Check your understanding
[A] In the Makkah crane report, begin at the words "The incident occurred" and stop after "in the accident.". Rewrite that passage with "pilgrimage" changed to "journey".
[B] According to the Makkah crane report, what reportedly caused the accident?
[C] Which place names appear in the Makkah crane report?
[[ Exercise text, beginning ]]
MAKKAH:(APS) At least 87 people were killed and more than 180 injured when a crane crashed through the Masjid-i-Haram of Saudi Arabia’s holy city of Makkah on Friday, the country’s civil defence said on Twitter.

Few details were immediately available but pictures circulating on social media showed bloodied bodies strewn across part of the mosque where the crane was seen having crashed into the ceiling.

The incident occurred as hundreds of thousands of Muslims gather from all over the world for the annual Haj pilgrimage set to begin later this month.

The civil defense authority announced the collapse and a series of rising casualty numbers on its official Twitter account. It said 184 people were wounded in the accident.

The accident was reportedly a result of heavy rainfall in the city. The nationalities of those killed have not been ascertained as of now.

Videos and photos posted by social media users showed a grisly scene, with police and onlookers attending to multiple bloodied bodies on the polished mosque floors.

Pan-satellite Al-Jazeera Television broadcast footage from inside the mosque compound said to be from the aftermath of the accident, showing the floor strewn with rubble and what appear to be pools of blood.
[[ Exercise text, end ]]
[[ Data section, beginning ]]
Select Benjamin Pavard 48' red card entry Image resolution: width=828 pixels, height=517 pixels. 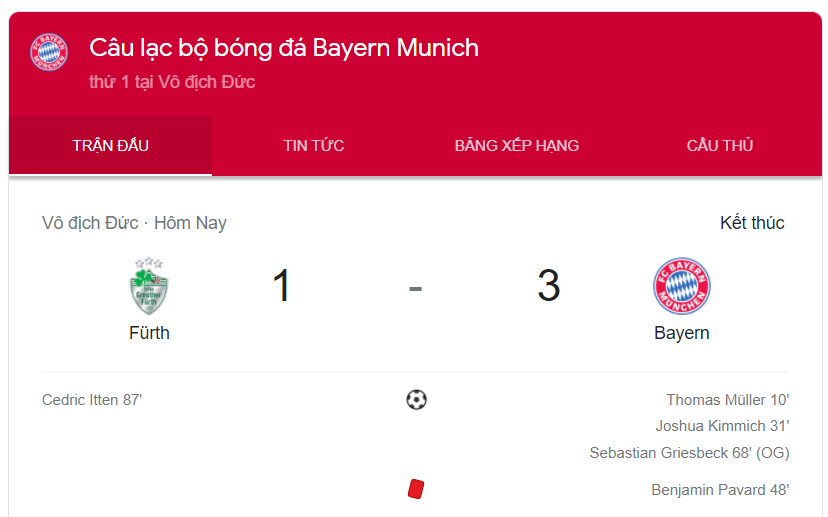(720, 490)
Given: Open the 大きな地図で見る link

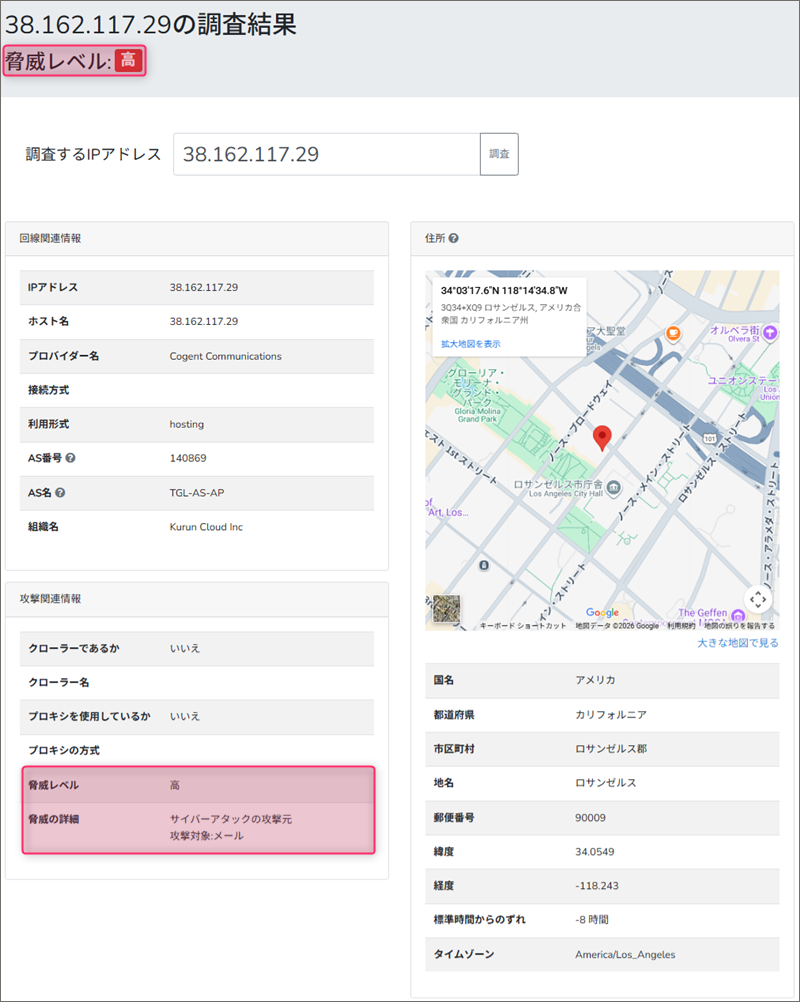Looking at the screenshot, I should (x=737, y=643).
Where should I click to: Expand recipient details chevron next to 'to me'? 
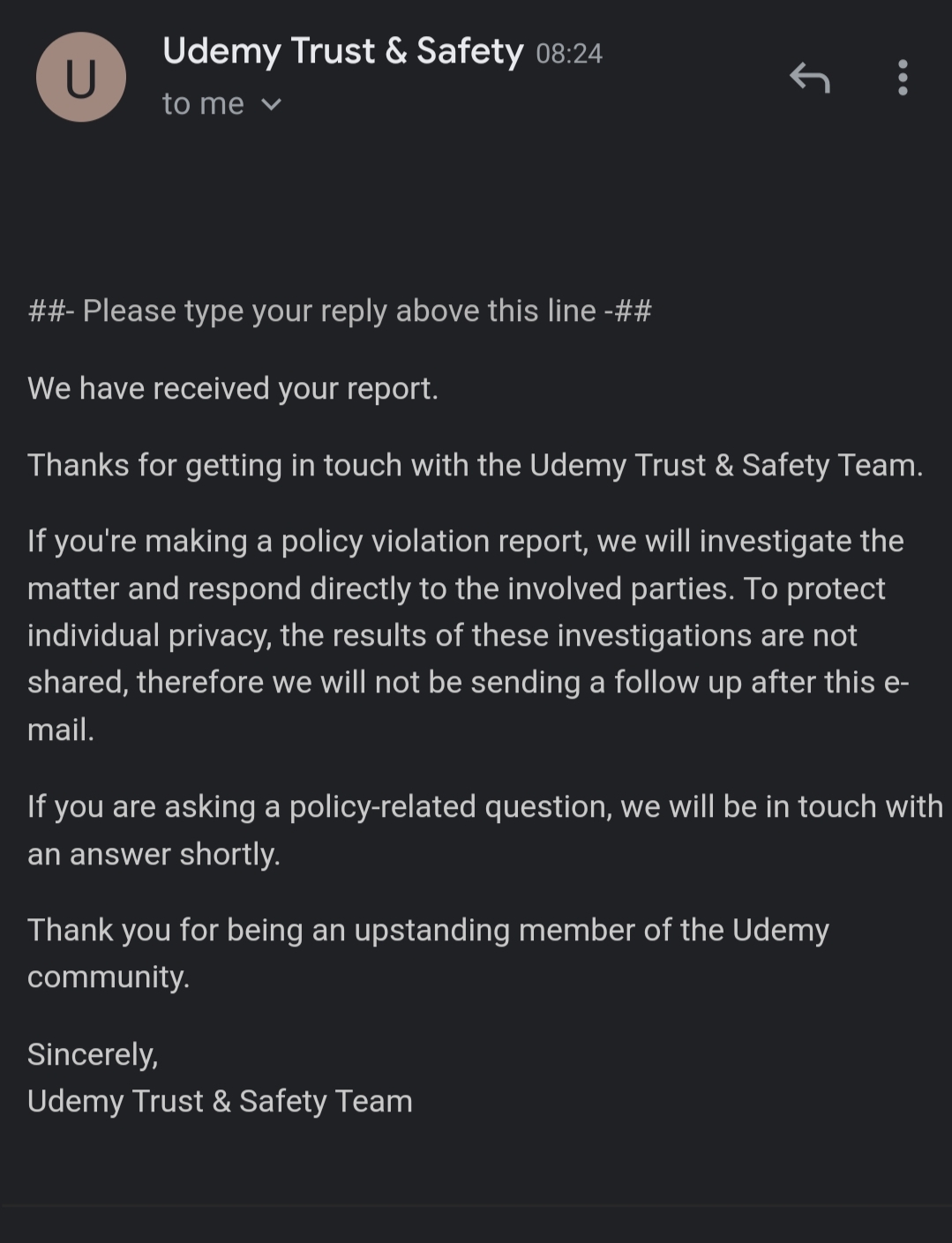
[[ Data section, end ]]
Answer list
[A]
The incident occurred as hundreds of thousands of Muslims gather from all over the world for the annual Haj journey set to begin later this month.

The civil defense authority announced the collapse and a series of rising casualty numbers on its official Twitter account. It said 184 people were wounded in the accident.

[B] Heavy rainfall in the city.

[C] Makkah, Saudi Arabia, Masjid-i-Haram